Data excerpts
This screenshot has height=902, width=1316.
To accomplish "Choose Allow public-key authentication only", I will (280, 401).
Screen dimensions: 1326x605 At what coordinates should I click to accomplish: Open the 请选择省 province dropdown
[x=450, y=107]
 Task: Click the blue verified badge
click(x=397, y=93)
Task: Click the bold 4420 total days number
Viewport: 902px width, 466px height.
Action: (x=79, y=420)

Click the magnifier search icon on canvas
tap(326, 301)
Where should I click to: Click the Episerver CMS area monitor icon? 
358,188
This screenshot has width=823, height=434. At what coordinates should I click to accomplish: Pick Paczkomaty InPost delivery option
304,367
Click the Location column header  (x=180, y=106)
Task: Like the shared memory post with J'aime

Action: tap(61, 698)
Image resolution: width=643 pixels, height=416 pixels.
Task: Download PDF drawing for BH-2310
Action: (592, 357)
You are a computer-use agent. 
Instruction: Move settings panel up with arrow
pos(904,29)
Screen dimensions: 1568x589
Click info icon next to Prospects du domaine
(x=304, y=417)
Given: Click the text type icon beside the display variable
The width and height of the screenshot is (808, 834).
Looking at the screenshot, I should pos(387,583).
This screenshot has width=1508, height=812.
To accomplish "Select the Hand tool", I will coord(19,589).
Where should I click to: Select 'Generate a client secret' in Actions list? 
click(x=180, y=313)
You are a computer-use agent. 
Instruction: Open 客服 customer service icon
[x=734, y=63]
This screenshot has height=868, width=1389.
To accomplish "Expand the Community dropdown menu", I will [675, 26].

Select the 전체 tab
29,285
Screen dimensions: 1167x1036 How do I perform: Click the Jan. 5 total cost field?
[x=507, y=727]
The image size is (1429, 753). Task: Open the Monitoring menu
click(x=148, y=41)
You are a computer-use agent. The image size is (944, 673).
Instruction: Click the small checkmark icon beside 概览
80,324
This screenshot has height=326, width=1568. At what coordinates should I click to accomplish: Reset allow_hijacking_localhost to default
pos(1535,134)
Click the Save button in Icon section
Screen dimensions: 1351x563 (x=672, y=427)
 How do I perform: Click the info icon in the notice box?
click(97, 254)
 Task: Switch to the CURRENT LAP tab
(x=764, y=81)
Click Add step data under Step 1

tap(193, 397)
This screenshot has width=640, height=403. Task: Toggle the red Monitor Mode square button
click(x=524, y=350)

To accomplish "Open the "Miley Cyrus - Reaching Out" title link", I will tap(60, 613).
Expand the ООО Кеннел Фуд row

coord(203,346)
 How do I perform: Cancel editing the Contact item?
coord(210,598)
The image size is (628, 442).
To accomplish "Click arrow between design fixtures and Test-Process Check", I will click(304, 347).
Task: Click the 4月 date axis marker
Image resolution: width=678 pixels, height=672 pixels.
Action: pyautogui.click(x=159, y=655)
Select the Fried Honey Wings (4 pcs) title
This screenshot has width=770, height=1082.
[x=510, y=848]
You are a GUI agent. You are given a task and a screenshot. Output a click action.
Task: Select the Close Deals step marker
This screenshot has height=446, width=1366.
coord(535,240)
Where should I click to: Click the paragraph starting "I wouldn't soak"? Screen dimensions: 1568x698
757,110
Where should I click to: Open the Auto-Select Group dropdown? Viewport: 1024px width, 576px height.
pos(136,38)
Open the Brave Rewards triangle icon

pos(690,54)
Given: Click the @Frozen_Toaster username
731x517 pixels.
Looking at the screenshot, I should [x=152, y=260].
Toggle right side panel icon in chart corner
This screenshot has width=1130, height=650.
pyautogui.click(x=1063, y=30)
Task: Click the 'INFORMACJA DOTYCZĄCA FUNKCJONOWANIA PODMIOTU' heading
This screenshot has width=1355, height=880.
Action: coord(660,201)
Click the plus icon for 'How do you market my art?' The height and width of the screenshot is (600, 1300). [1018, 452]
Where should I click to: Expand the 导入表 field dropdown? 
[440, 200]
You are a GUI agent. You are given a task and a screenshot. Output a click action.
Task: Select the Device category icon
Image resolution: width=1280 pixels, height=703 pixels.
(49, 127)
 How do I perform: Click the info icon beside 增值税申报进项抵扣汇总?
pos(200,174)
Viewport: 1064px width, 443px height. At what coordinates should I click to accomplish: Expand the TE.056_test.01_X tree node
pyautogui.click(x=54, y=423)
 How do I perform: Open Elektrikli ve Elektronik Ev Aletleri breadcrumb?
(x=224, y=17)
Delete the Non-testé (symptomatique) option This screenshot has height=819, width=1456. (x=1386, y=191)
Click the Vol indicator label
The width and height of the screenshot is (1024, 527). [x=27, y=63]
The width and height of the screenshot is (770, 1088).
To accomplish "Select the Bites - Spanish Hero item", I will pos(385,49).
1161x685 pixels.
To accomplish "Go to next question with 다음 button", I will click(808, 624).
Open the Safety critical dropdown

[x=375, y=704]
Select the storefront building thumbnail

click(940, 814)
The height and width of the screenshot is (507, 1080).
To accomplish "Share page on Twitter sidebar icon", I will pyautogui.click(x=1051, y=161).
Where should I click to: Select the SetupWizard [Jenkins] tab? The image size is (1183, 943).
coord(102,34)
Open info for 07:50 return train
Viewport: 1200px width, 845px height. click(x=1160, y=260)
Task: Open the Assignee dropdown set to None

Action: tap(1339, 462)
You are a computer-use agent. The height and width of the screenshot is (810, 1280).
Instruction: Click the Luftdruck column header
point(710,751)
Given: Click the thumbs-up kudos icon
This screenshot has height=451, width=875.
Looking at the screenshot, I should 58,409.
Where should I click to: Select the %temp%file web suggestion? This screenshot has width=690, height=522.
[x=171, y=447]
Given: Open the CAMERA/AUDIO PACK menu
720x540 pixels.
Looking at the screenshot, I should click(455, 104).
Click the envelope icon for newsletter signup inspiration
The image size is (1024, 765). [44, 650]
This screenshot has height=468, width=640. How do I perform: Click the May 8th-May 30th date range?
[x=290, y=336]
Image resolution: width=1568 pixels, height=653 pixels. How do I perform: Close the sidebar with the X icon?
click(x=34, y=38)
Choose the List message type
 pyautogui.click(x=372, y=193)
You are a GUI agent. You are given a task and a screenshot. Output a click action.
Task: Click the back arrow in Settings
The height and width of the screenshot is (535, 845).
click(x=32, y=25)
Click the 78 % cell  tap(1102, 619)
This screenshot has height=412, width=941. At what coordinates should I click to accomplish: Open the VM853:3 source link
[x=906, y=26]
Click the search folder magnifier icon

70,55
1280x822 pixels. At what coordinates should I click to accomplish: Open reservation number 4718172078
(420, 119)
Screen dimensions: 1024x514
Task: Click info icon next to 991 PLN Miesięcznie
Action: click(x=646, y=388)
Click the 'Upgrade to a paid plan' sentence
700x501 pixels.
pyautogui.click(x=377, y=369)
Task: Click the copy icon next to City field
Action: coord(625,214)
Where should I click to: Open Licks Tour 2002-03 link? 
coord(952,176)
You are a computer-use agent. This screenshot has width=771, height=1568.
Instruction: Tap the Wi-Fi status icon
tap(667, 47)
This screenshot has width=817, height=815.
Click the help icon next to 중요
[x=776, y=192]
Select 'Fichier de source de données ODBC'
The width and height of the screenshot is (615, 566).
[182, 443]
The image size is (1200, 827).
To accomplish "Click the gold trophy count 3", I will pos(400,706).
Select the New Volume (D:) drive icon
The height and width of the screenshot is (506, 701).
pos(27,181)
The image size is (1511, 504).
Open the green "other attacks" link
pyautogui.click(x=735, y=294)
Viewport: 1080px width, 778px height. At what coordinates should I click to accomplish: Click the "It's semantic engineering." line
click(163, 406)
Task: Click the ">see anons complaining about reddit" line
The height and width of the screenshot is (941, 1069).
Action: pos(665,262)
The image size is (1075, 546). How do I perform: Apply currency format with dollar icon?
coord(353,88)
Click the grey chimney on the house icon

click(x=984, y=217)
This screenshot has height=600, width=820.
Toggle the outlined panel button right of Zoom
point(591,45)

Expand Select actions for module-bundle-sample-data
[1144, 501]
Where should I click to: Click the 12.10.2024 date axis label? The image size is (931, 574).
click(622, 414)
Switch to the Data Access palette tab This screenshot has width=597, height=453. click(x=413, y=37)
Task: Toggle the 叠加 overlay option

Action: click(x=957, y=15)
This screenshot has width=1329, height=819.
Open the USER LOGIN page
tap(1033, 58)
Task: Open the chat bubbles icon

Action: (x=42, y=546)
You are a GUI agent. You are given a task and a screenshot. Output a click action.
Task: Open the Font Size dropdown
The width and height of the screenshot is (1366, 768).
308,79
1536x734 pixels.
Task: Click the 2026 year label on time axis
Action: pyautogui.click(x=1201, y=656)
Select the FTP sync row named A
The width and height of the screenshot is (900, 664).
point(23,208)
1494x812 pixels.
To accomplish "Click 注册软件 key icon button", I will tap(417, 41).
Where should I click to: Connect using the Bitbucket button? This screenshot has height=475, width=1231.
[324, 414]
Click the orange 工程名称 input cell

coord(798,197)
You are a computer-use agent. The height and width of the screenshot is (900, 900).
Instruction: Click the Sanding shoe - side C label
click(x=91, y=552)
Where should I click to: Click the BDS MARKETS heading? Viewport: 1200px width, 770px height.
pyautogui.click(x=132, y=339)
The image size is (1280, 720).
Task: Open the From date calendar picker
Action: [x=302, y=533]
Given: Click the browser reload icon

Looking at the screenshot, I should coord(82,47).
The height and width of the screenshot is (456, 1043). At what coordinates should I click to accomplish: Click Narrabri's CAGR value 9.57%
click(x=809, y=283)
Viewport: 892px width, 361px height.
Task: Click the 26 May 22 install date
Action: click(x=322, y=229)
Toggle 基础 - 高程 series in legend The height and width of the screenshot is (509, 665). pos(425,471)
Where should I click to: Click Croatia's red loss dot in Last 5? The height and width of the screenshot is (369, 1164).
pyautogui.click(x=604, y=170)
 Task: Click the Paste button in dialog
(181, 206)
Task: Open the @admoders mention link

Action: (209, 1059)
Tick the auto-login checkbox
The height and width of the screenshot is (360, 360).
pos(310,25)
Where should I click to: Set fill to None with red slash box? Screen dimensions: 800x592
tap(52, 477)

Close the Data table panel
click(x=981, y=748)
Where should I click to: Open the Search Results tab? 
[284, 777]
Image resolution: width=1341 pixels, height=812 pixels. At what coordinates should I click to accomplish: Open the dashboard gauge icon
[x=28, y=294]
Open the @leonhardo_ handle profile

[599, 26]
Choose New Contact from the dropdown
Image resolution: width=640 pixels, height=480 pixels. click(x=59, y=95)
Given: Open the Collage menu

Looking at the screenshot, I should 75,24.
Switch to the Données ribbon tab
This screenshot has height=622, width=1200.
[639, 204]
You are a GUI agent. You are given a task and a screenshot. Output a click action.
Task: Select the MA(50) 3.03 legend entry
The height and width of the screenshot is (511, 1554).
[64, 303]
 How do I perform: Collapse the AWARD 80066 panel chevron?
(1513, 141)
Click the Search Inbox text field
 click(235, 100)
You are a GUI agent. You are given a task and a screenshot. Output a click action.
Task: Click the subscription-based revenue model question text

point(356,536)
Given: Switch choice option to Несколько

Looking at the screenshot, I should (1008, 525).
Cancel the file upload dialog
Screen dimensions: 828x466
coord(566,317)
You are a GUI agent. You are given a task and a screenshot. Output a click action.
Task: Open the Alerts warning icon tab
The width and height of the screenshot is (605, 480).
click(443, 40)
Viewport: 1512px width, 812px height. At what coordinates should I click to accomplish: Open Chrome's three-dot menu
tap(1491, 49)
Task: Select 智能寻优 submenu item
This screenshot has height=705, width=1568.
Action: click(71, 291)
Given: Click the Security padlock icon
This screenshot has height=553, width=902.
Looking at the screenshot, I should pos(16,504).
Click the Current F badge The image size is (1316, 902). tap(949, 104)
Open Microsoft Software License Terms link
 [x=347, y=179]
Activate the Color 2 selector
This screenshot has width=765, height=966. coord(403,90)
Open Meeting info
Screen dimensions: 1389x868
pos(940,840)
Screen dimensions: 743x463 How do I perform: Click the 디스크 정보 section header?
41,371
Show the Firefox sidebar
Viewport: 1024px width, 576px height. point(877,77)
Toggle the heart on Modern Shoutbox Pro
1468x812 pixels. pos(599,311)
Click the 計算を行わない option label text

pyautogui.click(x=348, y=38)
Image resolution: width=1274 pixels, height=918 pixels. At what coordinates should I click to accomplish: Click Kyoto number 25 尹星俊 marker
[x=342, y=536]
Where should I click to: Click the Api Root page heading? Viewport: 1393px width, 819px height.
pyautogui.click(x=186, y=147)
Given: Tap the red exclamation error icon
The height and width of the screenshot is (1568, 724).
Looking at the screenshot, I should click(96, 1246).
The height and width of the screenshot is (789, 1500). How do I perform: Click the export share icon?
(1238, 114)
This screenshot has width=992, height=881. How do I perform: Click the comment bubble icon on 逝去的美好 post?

Work task
Where a line of the records above holds the word "legend", copy that line.

Result
Toggle 基础 - 高程 series in legend The height and width of the screenshot is (509, 665). pos(425,471)
Task: Select the MA(50) 3.03 legend entry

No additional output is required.